Athletes are more prone to injuries that require medical imaging. How much greater is their risk of developing diseases related to frequent exposure to radiation, and what can be done to limit the negative effects from overexposure?
The risk from exposure to radiation from medical imaging is very small. As I alluded to earlier, most sports imaging relies on MRI and ultrasound, which have no ionizing radiation. The small doses of radiation used in image-guided procedures and radiographs do not pose a significant risk, and, of course, all precautions are taken (as with everybody) to keep the dose as low as reasonably achievable.
Do you actively practice sports yourself and, if yes, does this help you in your daily work as an MSK radiologist?
I used to participate more when I was younger, but I have a keen interest in sport generally.
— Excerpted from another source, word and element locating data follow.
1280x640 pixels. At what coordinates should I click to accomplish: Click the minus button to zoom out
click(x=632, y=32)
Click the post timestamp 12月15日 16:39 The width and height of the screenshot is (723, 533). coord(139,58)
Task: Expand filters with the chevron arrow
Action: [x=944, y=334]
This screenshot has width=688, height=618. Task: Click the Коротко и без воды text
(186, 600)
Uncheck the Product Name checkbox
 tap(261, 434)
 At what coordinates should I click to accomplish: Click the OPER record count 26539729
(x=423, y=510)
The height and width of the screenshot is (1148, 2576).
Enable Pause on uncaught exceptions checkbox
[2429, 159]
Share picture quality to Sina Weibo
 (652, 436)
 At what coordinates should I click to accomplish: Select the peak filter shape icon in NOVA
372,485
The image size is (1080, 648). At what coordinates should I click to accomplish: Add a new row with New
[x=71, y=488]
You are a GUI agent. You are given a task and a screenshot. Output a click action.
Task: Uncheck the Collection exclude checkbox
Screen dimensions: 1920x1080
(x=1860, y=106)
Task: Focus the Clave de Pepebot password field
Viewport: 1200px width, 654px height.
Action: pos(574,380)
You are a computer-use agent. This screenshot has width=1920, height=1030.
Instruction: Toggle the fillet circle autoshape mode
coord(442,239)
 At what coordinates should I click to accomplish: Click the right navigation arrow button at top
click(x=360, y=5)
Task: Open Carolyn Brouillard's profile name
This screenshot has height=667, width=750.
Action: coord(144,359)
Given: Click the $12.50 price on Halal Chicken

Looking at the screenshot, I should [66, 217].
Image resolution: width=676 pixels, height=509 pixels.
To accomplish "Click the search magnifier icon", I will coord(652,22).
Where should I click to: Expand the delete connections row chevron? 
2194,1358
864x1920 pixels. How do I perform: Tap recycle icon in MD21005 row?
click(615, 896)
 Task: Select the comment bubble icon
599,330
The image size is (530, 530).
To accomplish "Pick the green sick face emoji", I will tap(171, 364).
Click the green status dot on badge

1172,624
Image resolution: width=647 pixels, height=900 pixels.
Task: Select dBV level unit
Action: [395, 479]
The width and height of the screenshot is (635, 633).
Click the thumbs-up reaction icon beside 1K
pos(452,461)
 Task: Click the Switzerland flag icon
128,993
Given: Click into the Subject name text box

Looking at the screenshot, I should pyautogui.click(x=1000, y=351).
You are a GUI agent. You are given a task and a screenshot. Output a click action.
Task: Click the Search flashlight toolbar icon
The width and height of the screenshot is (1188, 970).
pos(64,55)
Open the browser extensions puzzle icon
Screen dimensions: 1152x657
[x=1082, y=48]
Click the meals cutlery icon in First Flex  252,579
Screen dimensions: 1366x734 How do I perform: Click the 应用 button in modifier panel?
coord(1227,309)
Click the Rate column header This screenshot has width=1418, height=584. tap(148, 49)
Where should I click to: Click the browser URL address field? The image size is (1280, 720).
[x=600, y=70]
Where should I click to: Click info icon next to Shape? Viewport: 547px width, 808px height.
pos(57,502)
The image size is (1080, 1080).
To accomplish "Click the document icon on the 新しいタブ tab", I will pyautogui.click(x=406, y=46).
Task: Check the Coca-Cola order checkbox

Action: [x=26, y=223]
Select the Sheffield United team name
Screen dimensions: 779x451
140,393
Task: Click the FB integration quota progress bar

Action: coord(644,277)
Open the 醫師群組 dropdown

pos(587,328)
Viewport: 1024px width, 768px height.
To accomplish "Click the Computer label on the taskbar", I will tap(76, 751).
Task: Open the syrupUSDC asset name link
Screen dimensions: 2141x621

I think this does help in terms of understanding injury mechanics and makes me more empathetic with the players.
Dr. Patricia Cunningham, MBBChBAO, MMedSci, MSC, FFR RCSI, is a consultant radiologist at Our Lady of Lourdes Hospital in Drogheda and Our Lady's Hospital in Navan. She is also the vice dean of the Faculty of Radiologists in Ireland and is chair of its Professional Competence Scheme and Quality Improvement Committee. She has served on the MSK subcommittee of ECR 2011-2013 and the RSNA Education Awards Committee (MSK section) 2017-2019. She has given invited lectures, tutorials, and refresher courses, as well as moderated at many national and international meetings, including ECR, European Society of Musculoskeletal Radiology, and RSNA. Dr. Cunningham has been an associate editor of Radiology since January 2013 and acts as a reviewer for Radiology and the Journal of Magnetic Resonance Imaging.
Editor's note: This is one of a series of interviews with 40 MSK and sports imaging experts from Europe, North America, Latin America, Asia, Australia, and South Africa. These interviews are available for free on the IDoR website.